The benefits of single-tasking.

It’s been nearly 12 months since I started psychotherapy and I wanted to reflect back on some of the things I’ve learned in the hopes they’ll be able to help you too.

I used to be an ‘always on’ person. My work was deadline driven and thought intensive, my environments were chaotic (read messy). My therapist even said I talked without breathing, determined to get everything I had to say out in the quickest way possible. My brain was constantly trying to find the next problem I’d have to stress over. The inside of my head felt like if you were trying to read a book, listen to three different radio stations, had the TV on and were playing a video game, all at the same time.

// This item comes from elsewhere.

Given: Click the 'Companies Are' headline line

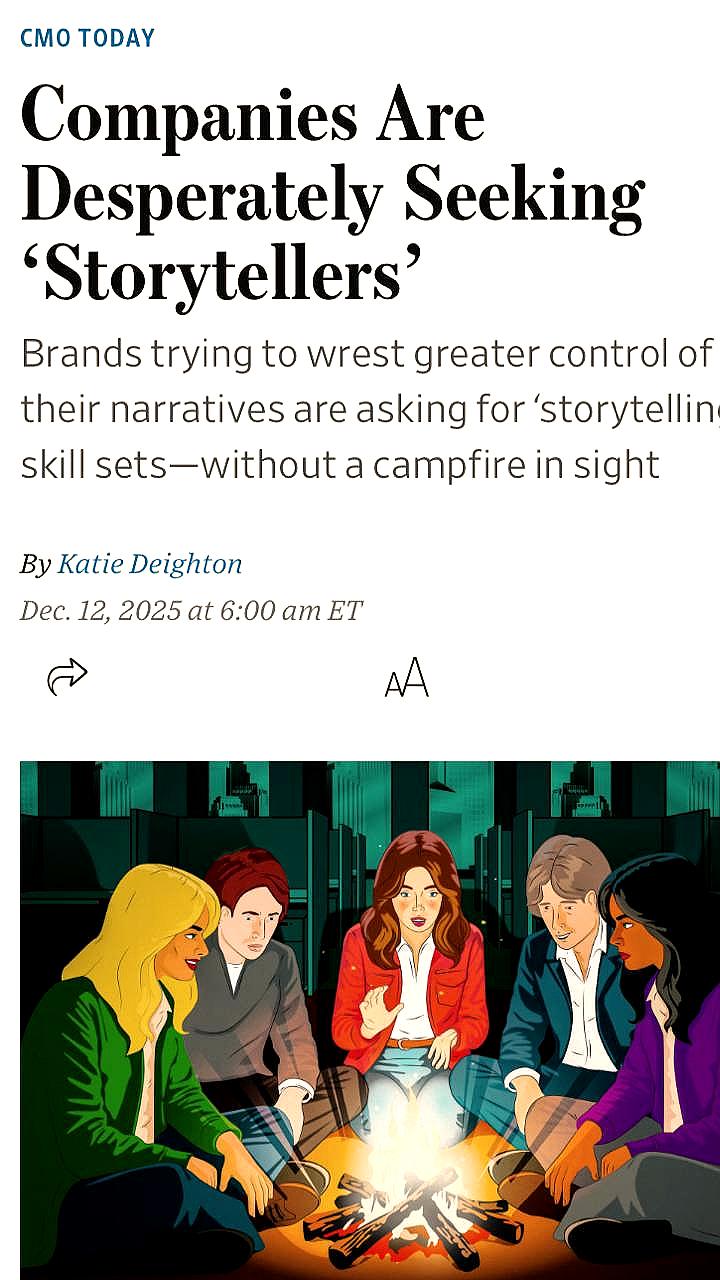Looking at the screenshot, I should 253,116.
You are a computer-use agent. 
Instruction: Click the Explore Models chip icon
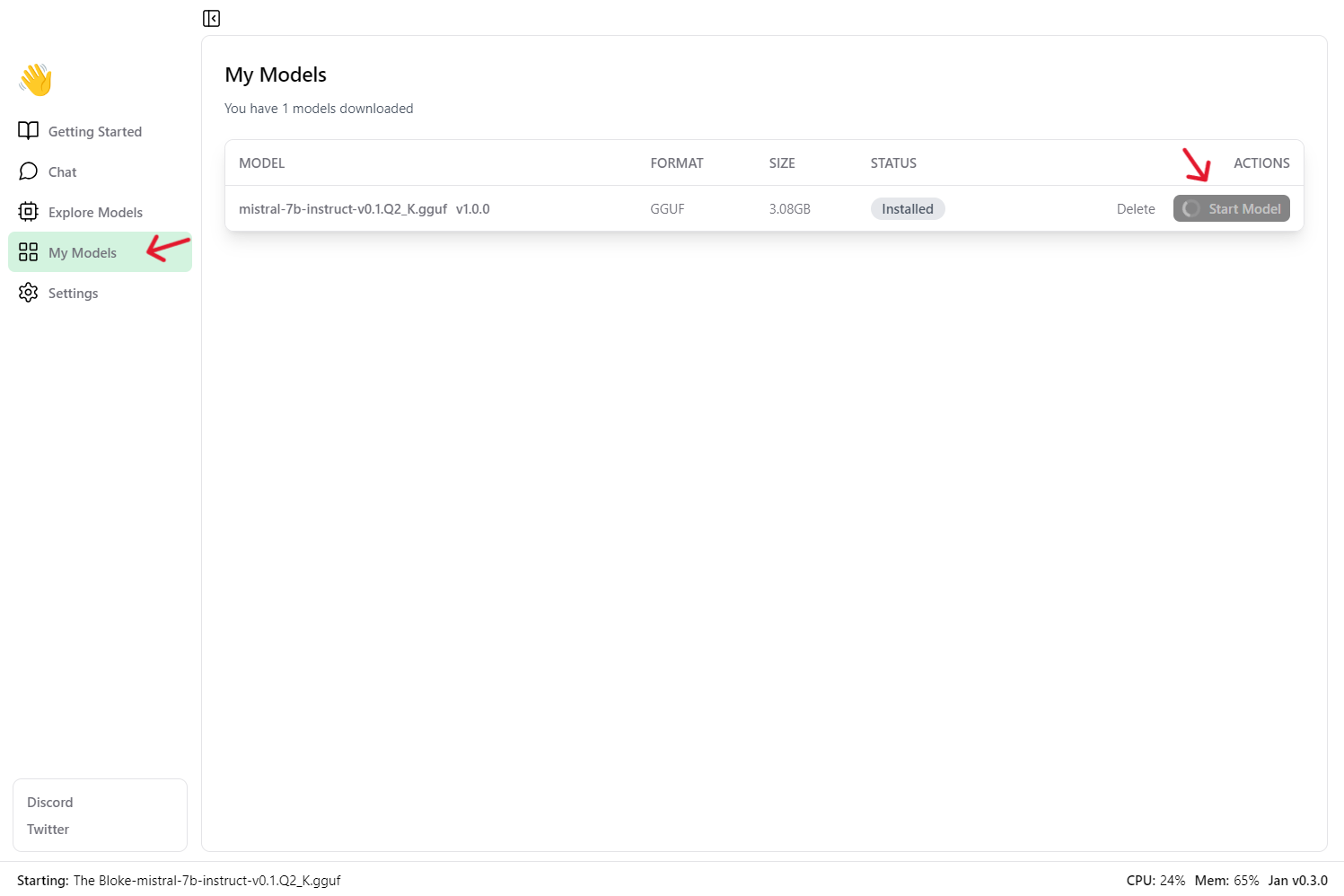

For some reason, I felt like this was how I had to be in order to be successful. I prided myself on my ability to multitask, to balance things that others couldn’t. I always pushed myself right up to the limit, purely to see if I could. I wanted it all — the great career, the best education, strong relationships, a beautiful home — and I wanted them now. Then along came 2020.

When the first lockdown came along back in March, we were allowed to only go outside once a day for exercise, encouraged to shop online and work from home. With all the control we used to have taken away, I, like many others, turned my focus to the things that felt stable. For me, this was work.

With the new shift to working from home, I often found myself at my desk before I had done anything else in the morning — ‘just checking emails’ or ‘just planning what needed done’. I’d eat my lunch at my desk, finish my hours for the day, but continue working because my partner has a fixed schedule he needed to work, and ‘I might as well stay here until he was done’. I was also on call, often having to work in the middle of the night because something had gone wrong. Without me really realising it, work had quite literally taken over my life.

I feel like it’s important to note that I had already had about 8 weeks of therapy before the lockdown was announced, and the solid personal and mental defences that I had built up over the years were starting to slowly crack and break down. I was able to be vulnerable in tiny amounts, but my therapist was good enough to encourage this and draw things out of me that I would otherwise have internalised. When I told my therapist I had taken a week off because I was having nosebleeds and had thrown up at my desk while working, she suggested I needed more than a week, and to consider taking a longer period off.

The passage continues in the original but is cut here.